You need to agree to share your contact information to access this model

This repository is publicly accessible, but you have to accept the conditions to access its files and content.

Introduction

We introduce Llama-3-Motif, a new language model family of Moreh, specialized in Korean and English.
Llama-3-Motif-102B-Instruct is a chat model tuned from the base model Llama-3-Motif-102B.

Training Platform

Llama-3-Motif-102B model family is trained on MoAI platform, refer to link for more information.

Quick Usage

You can chat directly with our model Llama-3-Motif through our Model hub.

Details

More details will be provided in the upcoming technical report.
Effective context length is 32k(avg 81) based on RULER benchmark.

Release Date

2024.12.02

Benchmark Results

Provider	Model	kmmlu_direct score
Moreh	Llama-3-Motif-102B	64.74	+
Moreh	Llama-3-Motif-102B-Instruct	64.81	+
Meta	Llama3-70B-instruct	54.5*
Meta	Llama3.1-70B-instruct	52.1*
Meta	Llama3.1-405B-instruct	65.8*
Alibaba	Qwen2-72B-instruct	64.1*
OpenAI	GPT-4-0125-preview	59.95*
OpenAI	GPT-4o-2024-05-13	64.11**
Google	gemini pro	50.18*
LG	exaone 3.0	44.5*	+
Naver	HyperCLOVA X	53.4*	+
Upstage	SOLAR-10.7B	41.65*	+

* : Community report
** : Measured by Moreh
+ : Claimed to have better capability in Korean

How to use

Use with vLLM

Refer to this link to install vllm

from transformers import AutoTokenizer
from vllm import LLM, SamplingParams

# Change tensor_parallel_size to GPU numbers you can afford
model = LLM("moreh/Motif-102B-Instruct", tensor_parallel_size=4)
tokenizer = AutoTokenizer.from_pretrained("moreh/Llama-3-Motif-102B-Instruct")
messages = [
    {"role": "system", "content": "You are a helpful assistant"},
    {"role": "user", "content": "유치원생에게 빅뱅 이론의 개념을 설명해보세요"},
]

messages_batch = [tokenizer.apply_chat_template(conversation=messages, add_generation_prompt=True, tokenize=False)]

# vllm does not support generation_config of hf.

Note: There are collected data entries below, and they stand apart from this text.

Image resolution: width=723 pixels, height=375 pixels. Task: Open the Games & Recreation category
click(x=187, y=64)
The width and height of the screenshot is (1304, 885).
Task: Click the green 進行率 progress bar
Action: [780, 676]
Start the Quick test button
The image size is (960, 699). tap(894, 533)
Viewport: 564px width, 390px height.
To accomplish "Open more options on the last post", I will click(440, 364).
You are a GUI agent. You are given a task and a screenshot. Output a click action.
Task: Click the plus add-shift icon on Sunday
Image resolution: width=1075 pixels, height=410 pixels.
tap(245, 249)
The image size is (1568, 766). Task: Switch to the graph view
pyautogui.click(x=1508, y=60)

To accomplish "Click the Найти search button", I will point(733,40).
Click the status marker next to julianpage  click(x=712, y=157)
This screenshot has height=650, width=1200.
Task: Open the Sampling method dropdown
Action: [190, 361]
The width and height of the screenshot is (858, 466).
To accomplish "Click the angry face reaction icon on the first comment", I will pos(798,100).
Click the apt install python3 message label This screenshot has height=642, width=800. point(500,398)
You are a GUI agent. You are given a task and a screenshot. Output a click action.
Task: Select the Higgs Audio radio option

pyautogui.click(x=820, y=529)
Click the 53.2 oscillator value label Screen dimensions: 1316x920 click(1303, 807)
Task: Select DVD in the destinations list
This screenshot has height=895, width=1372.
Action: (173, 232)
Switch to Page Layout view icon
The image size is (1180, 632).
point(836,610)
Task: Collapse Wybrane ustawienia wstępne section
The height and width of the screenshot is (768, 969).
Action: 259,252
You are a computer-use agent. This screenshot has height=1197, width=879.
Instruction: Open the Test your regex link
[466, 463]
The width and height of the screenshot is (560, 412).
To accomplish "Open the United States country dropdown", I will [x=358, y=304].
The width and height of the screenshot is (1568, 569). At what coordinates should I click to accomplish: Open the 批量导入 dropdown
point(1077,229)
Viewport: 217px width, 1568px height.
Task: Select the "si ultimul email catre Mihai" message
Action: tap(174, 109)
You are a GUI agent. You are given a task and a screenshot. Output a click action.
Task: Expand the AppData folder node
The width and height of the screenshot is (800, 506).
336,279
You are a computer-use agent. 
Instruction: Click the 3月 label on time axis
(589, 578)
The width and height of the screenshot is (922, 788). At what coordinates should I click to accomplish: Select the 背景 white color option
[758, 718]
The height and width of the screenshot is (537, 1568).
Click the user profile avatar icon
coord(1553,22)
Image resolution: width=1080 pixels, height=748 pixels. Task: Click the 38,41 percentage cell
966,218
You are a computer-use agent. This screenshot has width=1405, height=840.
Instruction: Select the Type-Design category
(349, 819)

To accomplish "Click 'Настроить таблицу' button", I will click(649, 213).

So we have to set it like below
sampling_params = SamplingParams(max_tokens=512, temperature=0, repetition_penalty=1.0, stop_token_ids=[tokenizer.eos_token_id])
responses = model.generate(messages_batch, sampling_params=sampling_params)

print(responses[0].outputs[0].text)

Use with transformers

from transformers import AutoModelForCausalLM, AutoTokenizer
import torch

model_id = "moreh/Llama-3-Motif-102B-Instruct"

# all generation configs are set in generation_configs.json
model = AutoModelForCausalLM.from_pretrained(model_id).cuda()
tokenizer = AutoTokenizer.from_pretrained(model_id)
messages = [
    {"role": "system", "content": "You are a helpful assistant"},
    {"role": "user", "content": "유치원생에게 빅뱅 이론의 개념을 설명해보세요"},
]

messages_batch = tokenizer.apply_chat_template(conversation=messages, add_generation_prompt=True, tokenize=False)
input_ids = tokenizer(messages_batch, padding=True, return_tensors='pt')['input_ids'].cuda()

outputs = model.generate(input_ids)